According to Reis, the X-ray source known as Swift J1644+57 – after its astronomical coordinates in the constellation Draco – was discovered on March 28, 2011, by NASA’s Swift satellite. It was originally thought to be a more common type of outburst known as a gamma-ray burst, but its gradual fade-out matched nothing that had been ever been recorded before. Astronomers eventually decided they were witnessing the aftermath of a truly extraordinary event – the awakening of a distant galaxy’s dormant black hole as it shredded and gobbled up a passing star. Of course, the galaxy is so far away that light from the event had to travel 3.9 billion years before reaching Earth.

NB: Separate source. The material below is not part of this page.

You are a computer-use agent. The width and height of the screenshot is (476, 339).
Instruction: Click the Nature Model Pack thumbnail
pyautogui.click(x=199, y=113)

The star experienced intense tides as it reached its closest point to the black hole and was quickly torn apart. Some of its gas fell toward the black hole and formed a disk around it. The innermost part of this disk was rapidly heated to temperatures of millions of degrees, hot enough to emit X-rays. At the same time, oppositely directed jets perpendicular to the disk formed near the black hole – blasting matter outward at velocities greater than 90 percent the speed of light along the black hole’s spin axis. One of these jets just happened to point straight at Earth.
Nine days after the outburst, Reis and his colleagues observed Swift J1644+57 using Suzaku, an X-ray satellite operated by the Japan Aerospace Exploration Agency. They subsequently kicked off a more extended monitoring campaign using the European Space Agency’s (ESA) XMM-Newton observatory.
“Because matter in the jet was moving so fast and was angled nearly into our line of sight, the effects of relativity boosted its X-ray signal enough that we could catch the QPO, which otherwise would be difficult to detect at so great a distance,” said Tod Strohmayer, an astrophysicist and co-author of the study at NASA’s Goddard Space Flight Center in Greenbelt, Md.
“[Remember], as hot gas in the innermost disk spirals toward a black hole, it reaches a point astronomers refer to as the innermost stable circular orbit (ISCO). Any closer to the black hole and gas rapidly plunges into the event horizon, the point of no return. The inward spiraling gas tends to pile up around the ISCO, where it becomes tremendously heated and radiates a flood of X-rays. The brightness of these X-rays vary in a pattern that repeats at a nearly regular interval, creating the QPO signal.”
The above-mentioned data indicates that Swift J1644+57’s QPO cycled every 3.5 minutes, which places its source region between 2.2 and 5.8 million miles (4 to 9.3 million km) from the center of the black hole, the exact distance depending on how fast the black hole is rotating.
To put it in perspective, the maximum distance is only about 6 times the diameter of our sun. Of course, the distance from the QPO region to the event horizon also depends on rotation speed, but for a black hole spinning at the maximum rate theory allows, the horizon is just inside the ISCO.
“QPOs send us information from the very brim of the black hole, which is where the effects of relativity become most extreme. The ability to gain insight into these processes over such a vast distance is a truly beautiful result and holds great promise,” Reis added.